Ankara’s F-35 exclusion has forced it to refocus on self-sufficiency.

“Some argue we should not buy F-35s and invest that money into our own fifth-generation fighter jet programme. And that’s exactly what’s happening with President Trump’s decision to export jet engines,” Ozgur Unluhisarcikli, head of the German Marshall Fund in Ankara said.

“Without those engines, Turkiye cannot produce the KAAN jet.”

F-35 deadlock drags on

With a KAAN delivery date many years away, only Indonesia has placed an order, signing a $10bn contract to buy 48 fighters, although the Nato summit could generate further interest, Ulgen said.

“Looking at the failure of the German-French FCAS initiative, there may be some interest. Spain could potentially become a partner and there may be interest from the Gulf as well… But there are more obstacles to be overcome for it to become a credible offer on the international stage,” he said.

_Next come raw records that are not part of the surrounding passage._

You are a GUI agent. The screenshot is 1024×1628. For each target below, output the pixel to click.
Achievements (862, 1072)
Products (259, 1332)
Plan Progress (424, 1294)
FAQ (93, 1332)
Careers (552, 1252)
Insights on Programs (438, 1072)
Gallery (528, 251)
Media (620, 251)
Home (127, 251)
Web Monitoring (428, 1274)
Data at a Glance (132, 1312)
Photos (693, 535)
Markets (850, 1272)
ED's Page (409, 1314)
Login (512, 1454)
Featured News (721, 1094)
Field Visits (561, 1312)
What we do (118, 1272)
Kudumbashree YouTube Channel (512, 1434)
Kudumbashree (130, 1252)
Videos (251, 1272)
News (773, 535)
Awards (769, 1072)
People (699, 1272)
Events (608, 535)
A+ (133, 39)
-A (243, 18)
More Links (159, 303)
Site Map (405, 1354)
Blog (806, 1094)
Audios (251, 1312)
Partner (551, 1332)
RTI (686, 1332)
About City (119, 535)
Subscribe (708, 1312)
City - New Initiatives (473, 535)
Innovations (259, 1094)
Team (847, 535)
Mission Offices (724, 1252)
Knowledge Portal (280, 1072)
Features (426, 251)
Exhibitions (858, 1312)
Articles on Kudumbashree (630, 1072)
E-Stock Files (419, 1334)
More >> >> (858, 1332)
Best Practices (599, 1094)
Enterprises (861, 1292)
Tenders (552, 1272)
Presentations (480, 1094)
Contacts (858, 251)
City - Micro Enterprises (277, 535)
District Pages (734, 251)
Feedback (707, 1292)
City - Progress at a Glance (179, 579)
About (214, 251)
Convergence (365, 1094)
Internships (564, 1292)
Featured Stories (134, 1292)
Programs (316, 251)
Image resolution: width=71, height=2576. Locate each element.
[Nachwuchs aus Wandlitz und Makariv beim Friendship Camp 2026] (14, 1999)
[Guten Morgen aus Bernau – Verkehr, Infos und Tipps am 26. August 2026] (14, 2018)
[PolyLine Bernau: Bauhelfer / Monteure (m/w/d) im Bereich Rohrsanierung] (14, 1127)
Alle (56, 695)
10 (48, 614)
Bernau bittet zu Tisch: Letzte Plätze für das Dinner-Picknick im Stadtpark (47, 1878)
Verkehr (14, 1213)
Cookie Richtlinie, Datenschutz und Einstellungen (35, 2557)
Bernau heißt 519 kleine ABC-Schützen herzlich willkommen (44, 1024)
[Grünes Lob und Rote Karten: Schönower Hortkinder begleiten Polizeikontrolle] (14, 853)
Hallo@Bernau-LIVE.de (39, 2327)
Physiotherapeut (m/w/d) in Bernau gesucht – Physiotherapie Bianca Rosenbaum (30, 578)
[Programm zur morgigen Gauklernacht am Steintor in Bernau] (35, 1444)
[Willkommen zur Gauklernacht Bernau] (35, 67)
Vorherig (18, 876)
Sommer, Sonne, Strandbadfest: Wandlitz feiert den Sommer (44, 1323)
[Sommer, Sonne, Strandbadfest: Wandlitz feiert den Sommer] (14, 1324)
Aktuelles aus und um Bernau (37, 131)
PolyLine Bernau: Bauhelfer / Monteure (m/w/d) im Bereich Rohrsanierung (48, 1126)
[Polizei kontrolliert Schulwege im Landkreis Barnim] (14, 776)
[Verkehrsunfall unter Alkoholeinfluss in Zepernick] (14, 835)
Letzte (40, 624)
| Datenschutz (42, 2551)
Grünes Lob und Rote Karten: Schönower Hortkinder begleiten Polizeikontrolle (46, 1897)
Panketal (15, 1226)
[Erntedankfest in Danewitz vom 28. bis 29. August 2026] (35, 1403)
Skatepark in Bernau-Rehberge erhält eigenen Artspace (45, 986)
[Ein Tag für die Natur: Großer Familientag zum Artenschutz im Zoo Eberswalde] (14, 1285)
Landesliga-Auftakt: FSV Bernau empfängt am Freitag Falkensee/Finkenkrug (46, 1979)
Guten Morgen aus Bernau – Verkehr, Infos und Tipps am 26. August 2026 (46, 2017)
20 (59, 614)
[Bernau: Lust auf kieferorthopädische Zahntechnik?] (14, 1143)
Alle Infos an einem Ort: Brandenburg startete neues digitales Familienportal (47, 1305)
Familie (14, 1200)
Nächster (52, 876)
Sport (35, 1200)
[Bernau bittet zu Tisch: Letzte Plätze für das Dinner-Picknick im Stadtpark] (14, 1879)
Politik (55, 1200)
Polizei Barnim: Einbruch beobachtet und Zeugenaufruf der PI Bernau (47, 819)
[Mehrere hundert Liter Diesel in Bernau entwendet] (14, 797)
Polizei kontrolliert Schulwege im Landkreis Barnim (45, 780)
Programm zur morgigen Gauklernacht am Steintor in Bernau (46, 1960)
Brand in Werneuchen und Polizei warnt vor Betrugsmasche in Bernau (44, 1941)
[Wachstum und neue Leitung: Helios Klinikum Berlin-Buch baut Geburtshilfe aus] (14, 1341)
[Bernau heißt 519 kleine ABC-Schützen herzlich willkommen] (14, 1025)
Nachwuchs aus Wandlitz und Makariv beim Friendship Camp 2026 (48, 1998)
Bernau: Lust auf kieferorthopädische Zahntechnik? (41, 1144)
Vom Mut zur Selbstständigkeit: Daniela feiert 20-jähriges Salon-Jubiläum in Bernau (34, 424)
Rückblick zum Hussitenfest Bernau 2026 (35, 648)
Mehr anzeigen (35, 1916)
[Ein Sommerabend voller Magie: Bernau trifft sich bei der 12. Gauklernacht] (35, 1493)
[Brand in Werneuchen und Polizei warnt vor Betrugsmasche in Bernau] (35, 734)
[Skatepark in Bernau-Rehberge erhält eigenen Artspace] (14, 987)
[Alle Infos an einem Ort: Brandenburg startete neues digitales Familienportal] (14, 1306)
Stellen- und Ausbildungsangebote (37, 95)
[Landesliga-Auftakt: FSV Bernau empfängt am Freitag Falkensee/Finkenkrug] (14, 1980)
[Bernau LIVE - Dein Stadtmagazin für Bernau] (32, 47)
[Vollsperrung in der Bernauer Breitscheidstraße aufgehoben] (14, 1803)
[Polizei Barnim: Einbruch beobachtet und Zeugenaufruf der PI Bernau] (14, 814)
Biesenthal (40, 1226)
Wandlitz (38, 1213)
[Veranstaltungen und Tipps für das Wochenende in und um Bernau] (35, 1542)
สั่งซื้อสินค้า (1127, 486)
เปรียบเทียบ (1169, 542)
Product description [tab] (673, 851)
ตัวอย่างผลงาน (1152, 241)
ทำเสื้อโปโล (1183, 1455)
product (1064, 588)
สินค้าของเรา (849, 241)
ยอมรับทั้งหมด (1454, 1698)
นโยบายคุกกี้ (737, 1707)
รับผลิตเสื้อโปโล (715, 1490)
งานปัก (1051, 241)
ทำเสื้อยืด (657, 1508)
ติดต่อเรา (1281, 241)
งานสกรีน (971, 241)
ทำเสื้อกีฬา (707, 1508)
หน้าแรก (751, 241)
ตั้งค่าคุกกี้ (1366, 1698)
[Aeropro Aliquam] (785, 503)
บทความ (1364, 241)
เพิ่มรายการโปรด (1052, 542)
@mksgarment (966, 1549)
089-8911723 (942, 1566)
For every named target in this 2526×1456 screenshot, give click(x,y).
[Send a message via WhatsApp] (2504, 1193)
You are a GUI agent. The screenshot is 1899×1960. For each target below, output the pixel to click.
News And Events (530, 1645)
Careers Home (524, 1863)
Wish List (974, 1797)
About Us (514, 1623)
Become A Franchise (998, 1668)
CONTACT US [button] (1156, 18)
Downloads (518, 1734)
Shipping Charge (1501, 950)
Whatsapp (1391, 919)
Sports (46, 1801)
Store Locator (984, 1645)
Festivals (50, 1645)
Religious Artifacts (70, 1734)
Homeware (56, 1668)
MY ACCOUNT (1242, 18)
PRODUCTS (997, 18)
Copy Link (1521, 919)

Experts expected little progress on the lingering F-35 dispute: for Congress to lift the CAATSA sanctions, Ankara would have to get rid of the S-400 — but selling it to a third country would require Moscow’s approval, and returning it to the Russians was not on the cards.

“The US administration might wish to… put this issue behind it and sell Turkiye some F-35, but that will go to Congress and changing the congressional decision won’t be easy,” said Professor Mustafa Aydin, an international relations expert at Istanbul’s Kadir Has University.

But Matthew Bryza, a retired US envoy and former senior White House and State Department official, said Trump could move to resolve the matter as the F-35 was an executive decision which he could easily reverse.

“President Trump can certainly declare that the S-400/F-35 dispute is finished. It’s the CAATSA sanctions that require congressional action. Whether he can persuade Congress to do that, depends on how much political capital he’s willing to expend,” he told AFP of a move that could be “politically costly in the lead up to the midterm elections” due to Turkiye’s opponents in the Greek and Armenian diaspora.